Despite our best efforts to write secure code, computer security breaches at major banks, retailers and government agencies are making front page headlines on a regular basis. Here are five reasons that explain why writing better code may only address a fraction of application security risk.
Limited Code Ownership
Modern applications are written by developers using a combination of their own software together with open source components, 3rd party libraries and development frameworks. Much like manufacturers use a mix of in-house and sourced components in their finished products. Various industry studies suggest that only 10 to 30 percent of custom application code is written by a company’s developers. So even the most secure coding practices in the world, perfectly executed, will only address at best 20 percent of the potential risk.
No Clear Ownership
DevOps has dramatically changed the development landscape. With a focus on rapid deployment and continuous iteration, it’s often unclear who is responsible for security and to what extent. Automated tooling, if available, has also given way to a false sense of security in the code being produced. Given the number of false positives produced by testing tools, many programmers may simply not be listening anymore.
This statistic varies depending on industry, but in most large organizations at least half of all of software applications are purchased from a 3rd party vendor. While a small amount of customization can be done, it’s unlikely that there is a way to access the source code. Therefore, there is no way to verify whether they have been developed with acceptable security best practices. As we’ve witnessed over the past two years, many high-profile security breaches have exploited vulnerabilities in 3rd party applications or the IT supply chain.

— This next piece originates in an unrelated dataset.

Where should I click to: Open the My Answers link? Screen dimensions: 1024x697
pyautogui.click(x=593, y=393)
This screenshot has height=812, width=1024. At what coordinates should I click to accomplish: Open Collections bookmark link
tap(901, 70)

The best time to enforce rigorous software security standards is early in the development lifecycle. Unfortunately, many applications were developed before stringent security standards were a core element of the original design. Many can’t be taken out of production and re-written to remediate a security flaw. Especially since the timeframe for software remediation can take up to three months in a large organization. Organizations that are running major systems which have known security flaws are hoping that some combination of virtual firewall patching and serendipity will prevent a catastrophic and highly public outcome.

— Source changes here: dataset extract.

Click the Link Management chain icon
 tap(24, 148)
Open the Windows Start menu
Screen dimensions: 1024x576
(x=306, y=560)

A further range of risks arises from the application platforms and run-time environments on which applications are deployed. No amount of secure development practices will protect against vulnerabilities in the application platform (e.g. Apache Tomcat, WebLogic, JBoss, WebSphere, etc.), or in the runtime environment itself (like Java, which is favored in the banking sector).

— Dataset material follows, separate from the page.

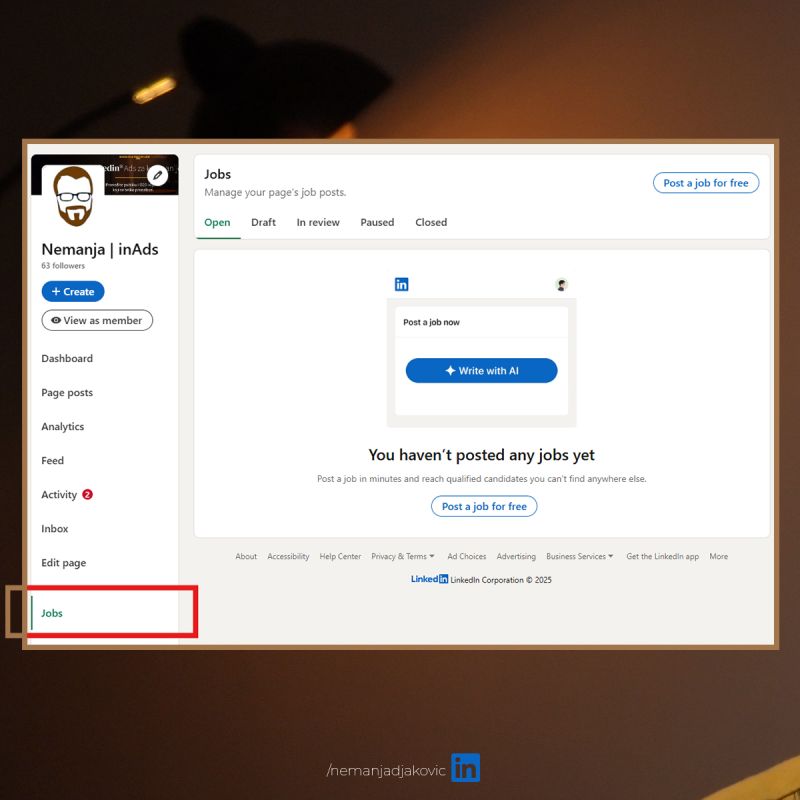Viewport: 800px width, 800px height.
Task: Show the Closed jobs tab
Action: [431, 223]
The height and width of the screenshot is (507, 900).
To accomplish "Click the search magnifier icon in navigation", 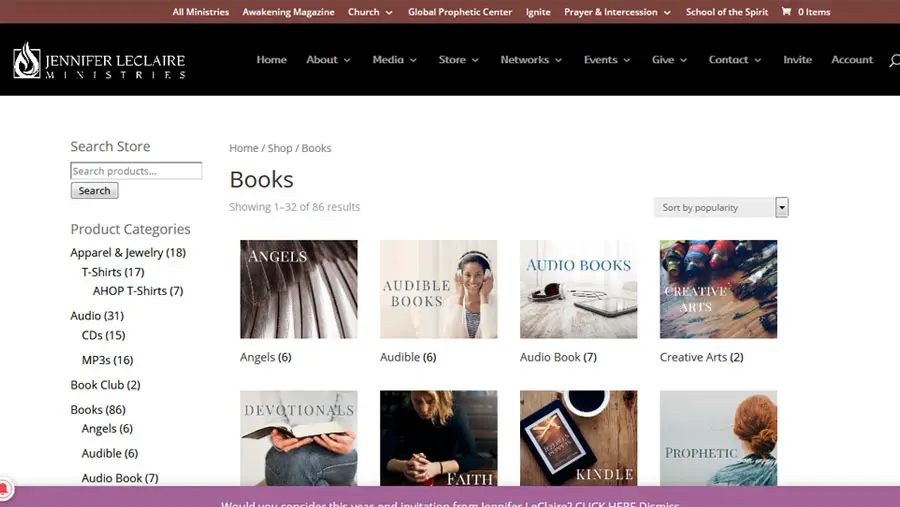I will [893, 61].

So while it should remain our goal, even the most secure coding is not enough to prevent large scale disasters when it comes to application security. In addition to security awareness training for developers and secure coding policies and procedures, companies should consider instituting security controls at the application deployment phase. These include penetration testing and an emerging technology that analyst firm Gartner calls Runtime Application Self-Protection or RASP. This approach implements security protection (not merely detection) within the execution environment, and it’s a great compliment to secure coding teams.